Society has always counted rape as one of the most heinous crimes. ‘Rape’ as a defined offence was first introduced in the Indian Penal Code in 1860. Rape is currently defined in Section 375 of the Indian Penal Code. Throughout the years, the legislature has passed various amendments to strengthen the law. But have these helped prevent or combat rape?

The answer is right in our faces. The latest data by the National Crime Record Bureau (NCRB) states that rape is more common than murder. The crime rate for murder stands at 2.2 while that for rape is 5.2.

Over the years, various rape cases have sparked outrage throughout the country. The Delhi gang-rape case of 2012 is the one that springs to mind immediately. This case shook the nation to its very core. Following the outrage, the Government announced that the death penalty for rapists. This would be applicable to those convicted of rape, resulting in death. But has this deterred rape in any way?

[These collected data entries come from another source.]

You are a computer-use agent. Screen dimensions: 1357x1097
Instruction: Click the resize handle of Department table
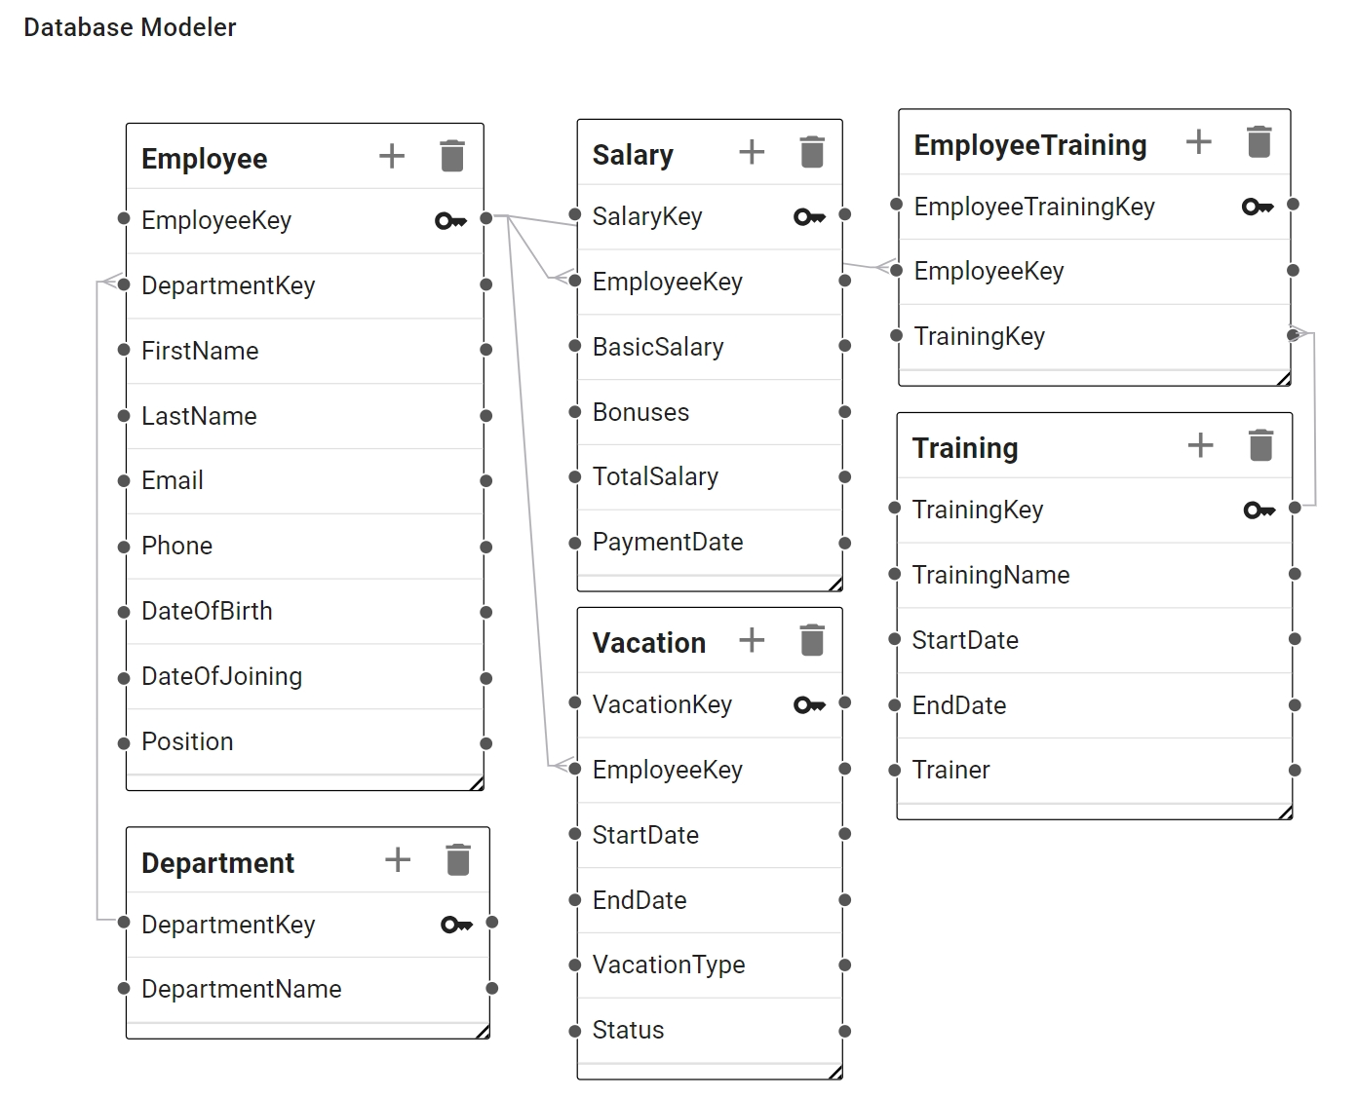click(483, 1032)
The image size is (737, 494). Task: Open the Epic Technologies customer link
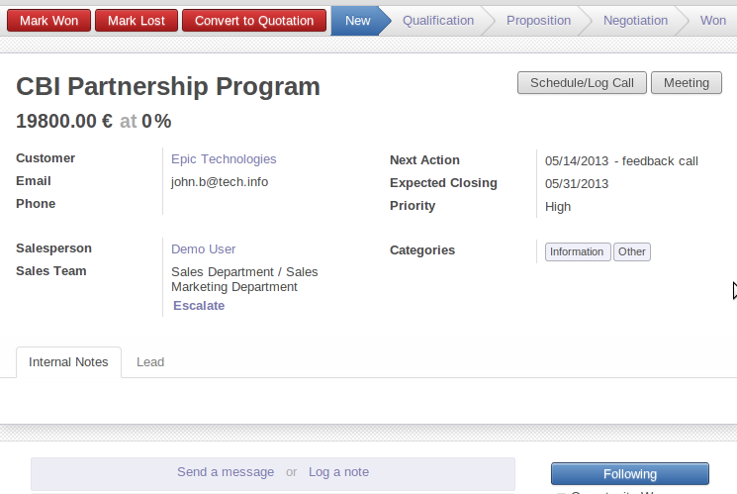pyautogui.click(x=224, y=159)
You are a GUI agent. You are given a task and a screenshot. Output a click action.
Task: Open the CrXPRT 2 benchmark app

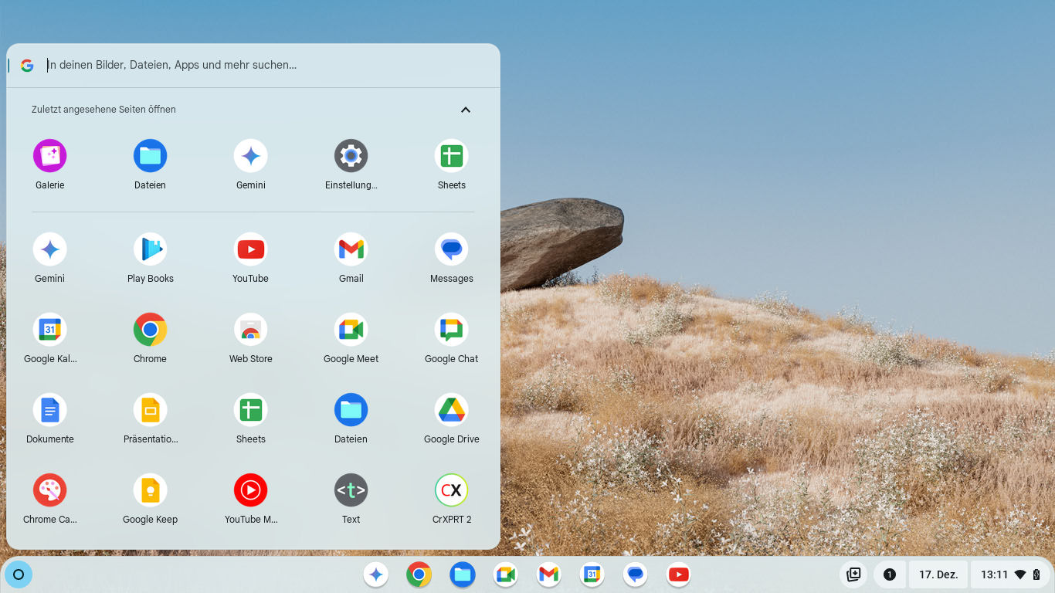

Capital Punishment in India

The death penalty has always been a contentious issue in India. It finds its place in the Indian Penal Code (1860) and the Code of Criminal Procedure (1973). The CRPC states that the Sessions Court can give the death penalty. However, it is subject to confirmation of the High Court and the Supreme Court. The Supreme Court, in Bachan Singh vs State of Punjab laid down the ‘rarest of rare’ doctrine. According to this doctrine, capital punishment must be given only in the rarest cases. The option of life imprisonment in these cases must be ‘unquestionably foreclosed’.

Since independence, 720 people have been given the death penalty in India. In most cases, the Court has given the death penalty to acts of terrorism or mass murders. But, since 2012, the focus has shifted to sexual offences as well. There is an increase in sentiment that rapists deserve the death penalty. Keeping this in mind, the legislature has passed various amendments. These widen the ambit of capital punishment and include sexual offences.

Capital Punishment concerning rape

Rape laws have evolved in our country. The legislature has amended Section 375 many times to widen the definition of rape. Although the changes did come a little too late, for 100 years, the criminal law relating to sexual assault remained unchanged. It changed with the case of Tuka Ram and Anr vs State Of Maharashtra. This judgment was quite controversial. It was the precursor to the Criminal Law Amendment Act of 1983. The Amendment inserted a new Section 114A in the Indian Evidence Act of 1872. It stated that the absence of consent in certain prosecutions is rape if the victim says so.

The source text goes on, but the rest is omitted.